Following the ECB meeting, we have seen a pronounced rally in a majority of European sovereigns. In one day, the German bund halved its yield from 12 basis points to 6 bps, a level not seen since 2016. It is obvious that the bund is positioned for more gains as the European economic slowdown deepens, and we might see the yield hit 0% as soon as this month as sovereign supply is stalling and the macroeconomic environment is not supportive with more uncertainties arising around Brexit.

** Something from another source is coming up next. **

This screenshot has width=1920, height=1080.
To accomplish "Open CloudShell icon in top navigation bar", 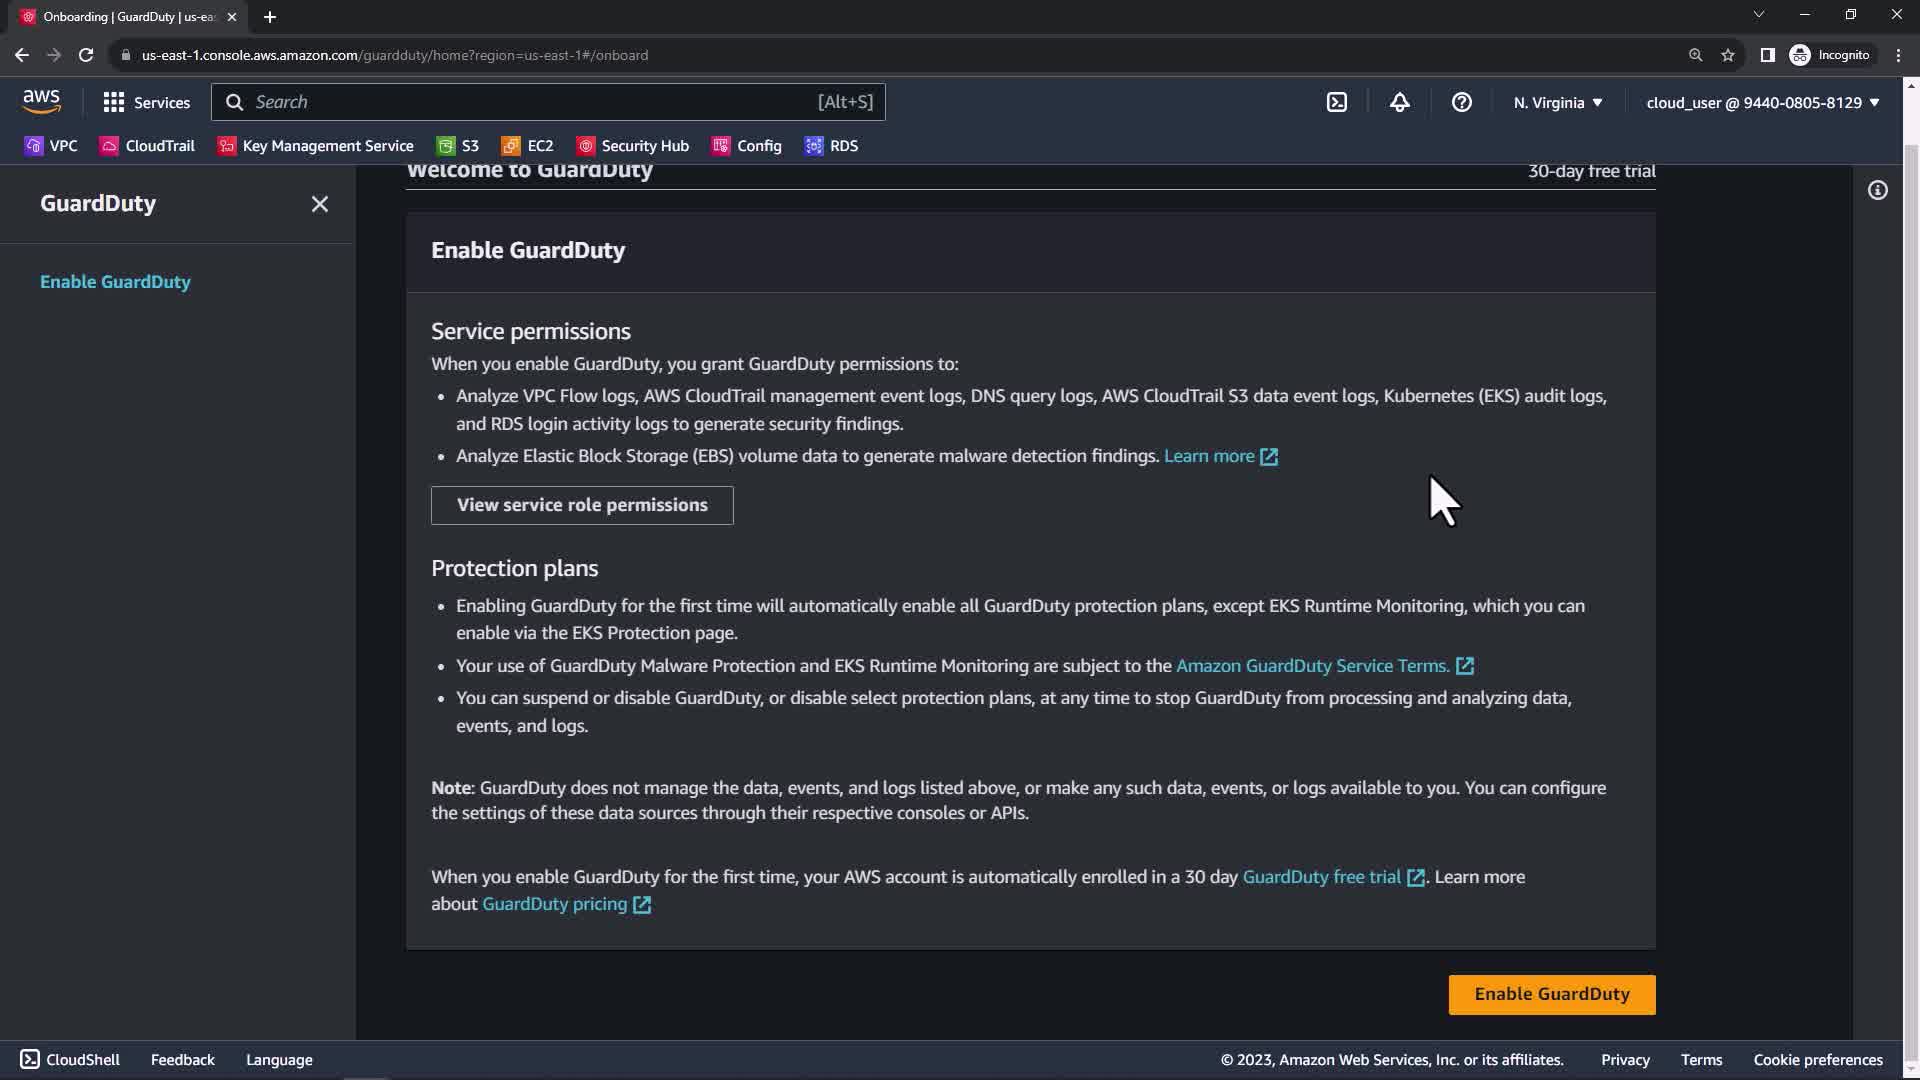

Although valuations will be supported, we must ask if is it worth being invested in these sovereigns when the cost of trading could offset the yearly return? Probably not, but for investors with higher risk appetite, it might be worthwhile to consider trading Euro-Bund futures, which are very liquid and are offered on the Saxo platform.
Peripheral sovereigns

Sovereigns from the so-called ‘periphery’ posted the most forceful rallies as the ECB outlined the details of its TLTRO program. Italian BTPs gained the most with yields falling by 12 bps during the day, closing at 2.46%. Spain and Portugal followed suit, closing at 1.04% and 1.33% respectively on Thursday. It is clear that a supportive ECB is particularly beneficial for these countries, but which asset offers the best opportunities for investors?

Spanish bonos are receiving a lot of interest from real money. As reported by Bloomberg, Japanese pension funds have been increasing their holdings in these sovereigns amid the uncertainties ahead of the April 28 elections. The market seems confident that the vote will provide little more than momentary noise, and that the focus will quickly return to the country’s economy. The Spanish economy is well diversified and the banking sector is emerging from a successful restructuring that makes it less susceptible to systematic risk. It is easy to see why Spanish sovereigns appeal to Japanese real money as Japan struggles with negative interest rates, but other investors might find the 1% yield insufficient, especially those dealing with higher funding costs.

This is why Greek and Italian sovereigns again steal the show. With Italian 10-year BTPs offering approximately 2.55% in yield and Greek 10 -year sovereigns offering 3.7%, it is near-impossible to find higher-rated corporates that offer that kind of yield.

It is possible to find yields above 3% in the high yield space when looking at subordinated financials of smaller regional bank. The subordinated bond of the Spanish Banco Sabadell with coupon 5.375% and maturity December 2028 (XS1918887156), for example, offers a yield of  4.9%. Italy’s UBI Banca has a subordinated bond offering a coupon of 4.45% and with maturity September 2027 (XS1580469895) paying 4.6% in yield, but the risk concentrated in these names is extremely high and we believe that as the EU economy stalls alongside continued low interest rates, European banks are going to experience difficulties and their subordinated bonds will be put under considerable stress.

Looking at some more conservative high yield names, we see that yields are much lower. For example, Spanish multinational pharma and chemical company Grifols’ bond with maturity January 2025 and a coupon of 3.2% (XS1598757760) yields only 2.8%; turning to emerging markets, we see Brazil’s Petrobras with maturity January 2025 and a 4.75% coupon (XS0982711714) offering a yield of 2.8%. Similarly, Cemex with maturity December 2024 and coupon  2.75% (XS1731106347) is offering a yield of 2.7%.

In this context, a sovereign bond issued by the fourth-largest EU economy offering a yield of 2.6% for 10-year maturities clearly offers the extra pick-up that yield-starved investors in the European area are looking for. It is true that the higher yield reflects political and economic challenges, but as long as the ECB doesn’t start to tighten, peripheral sovereigns will be supported.

A note of caution, however: this might not be true for Greek sovereigns. While Italian BTPs are supported by demand from domestic investors, Greek government bonds are held mainly by foreign investors, meaning that as soon there are concerns over the European and global economy, there is the risk that these funds will fly home toward safer products, causing Greek bonds to fall.